Cleggett made a polite, deprecatory gesture.
"Yes, yes, you do," she said, decidedly. "And, really, I am! I am
impulsive! I am TOO impulsive!" She raised the cup to her lips,
drank, and looked off towards the western horizon, which the sun was
beginning to paint ruddily; she mused, murmuring as if to herself:
"Sir Archibald always thought I was too impulsive, dear man."
After a meditative pause she said, leaning her elbows on the table and
gazing searchingly into Cleggett's eyes:
"I am going to trust you. I am going to reward your kindness by
telling you a portion of my strange story. I am going to depend upon
you to understand it."
Cleggett bowed and murmured his gratitude at the compliment. Then he
said:
"You could trust me with———" But he stopped. He did not wish to be
premature.
"With my life. I could trust you with my life," finished the lady,
gravely. "I know that. I believe that. I feel it, somehow. It is
because I do feel it that I tell you——" She paused, as if, after
all, she lacked the courage. Cleggett said nothing. He was too fine in
grain to force a confidence. After a moment she continued: "I can tell
you this," she said, with a catch in her voice that was almost a sob,
"that I am practically friendless. When you call a taxicab for me in a
few moments, and I leave you, with Elmer and my boxes, I shall have no
place to go."
"But, surely, madam——"
"Do not call me madam. Call me Lady Agatha. I am Lady Agatha
Fairhaven. What is your name?"
Cleggett told her.
"You have heard of me?" asked Lady Agatha.
Cleggett was obliged to confess that he had not. He thought that a
shade of disappointment passed over the lady's face, but in a moment
she smiled and remarked:
"How relative a thing is fame! You have never heard of me! And yet I
can assure you that I am well enough known in England. I was one of
the very first militant suffragettes to break a window—if not the very
first. The point is, indeed, in dispute. And were it not for my
devotion to the cause I would not now be in my present terrible
plight—doomed to wander from pillar to post with that thing" (she
pointed with a shudder to the box into which Elmer was still gloomily
poking ice)-"chained to me like a—like a——" She hesitated for a
word, and Cleggett, tactlessly enough, with some vague recollection of
a classical tale in his mind, suggested:
"Like a corpse."
Lady Agatha turned pale. She gazed at Cleggett with terror-stricken
eyes, her beautiful face became almost haggard in an instant; he
thought she was about to faint again, but she did not. As he looked
upon the change his words had wrought, filled with wonder and
compunction, Cleggett suddenly divined that her occasional flashes of
gayety had been, all along, merely the forced vivacity of a brave and
clever woman who was making a gallant fight against total collapse.
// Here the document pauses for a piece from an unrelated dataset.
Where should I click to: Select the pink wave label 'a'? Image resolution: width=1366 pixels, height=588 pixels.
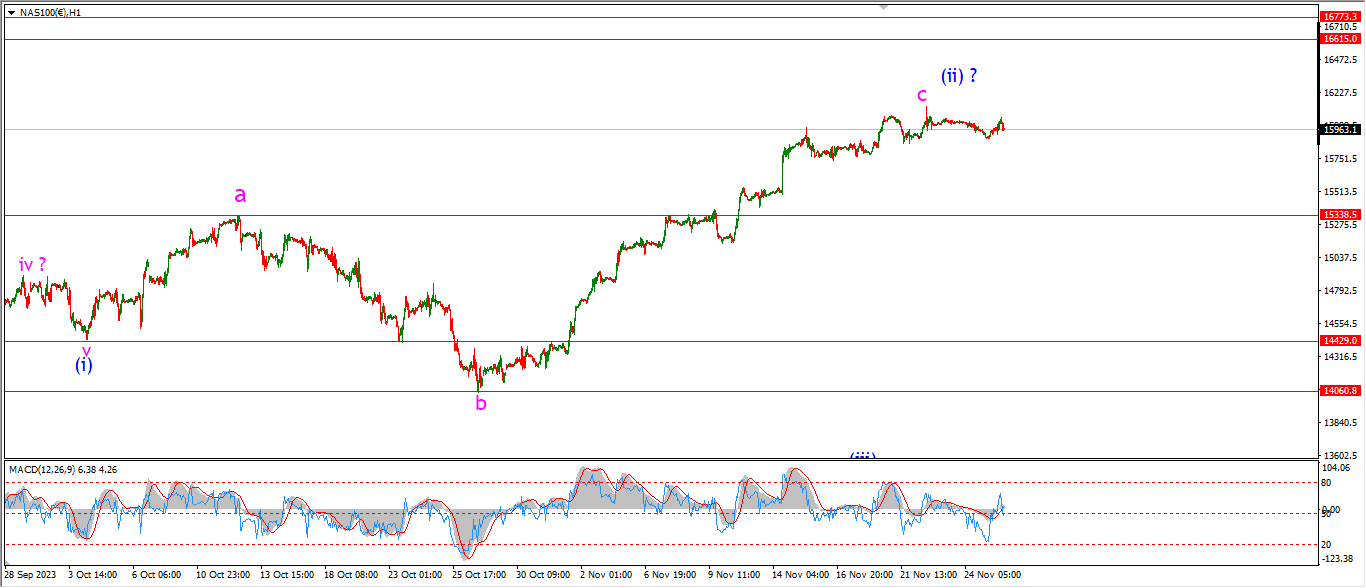pyautogui.click(x=240, y=195)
"Mr. Cleggett," she said, in a voice that was scarcely louder than a
whisper, "I am going to confide everything to you—the whole truth. I
will spare myself nothing; I will throw myself upon your mercy.
"I firmly believe, Mr. Cleggett—I am practically certain—that the box
there, upon which Elmer is sitting, contains the body of Reginald
Maltravers, natural son of the tenth Earl of Claiborne, and the cousin
of my late husband, Sir Archibald Fairhaven."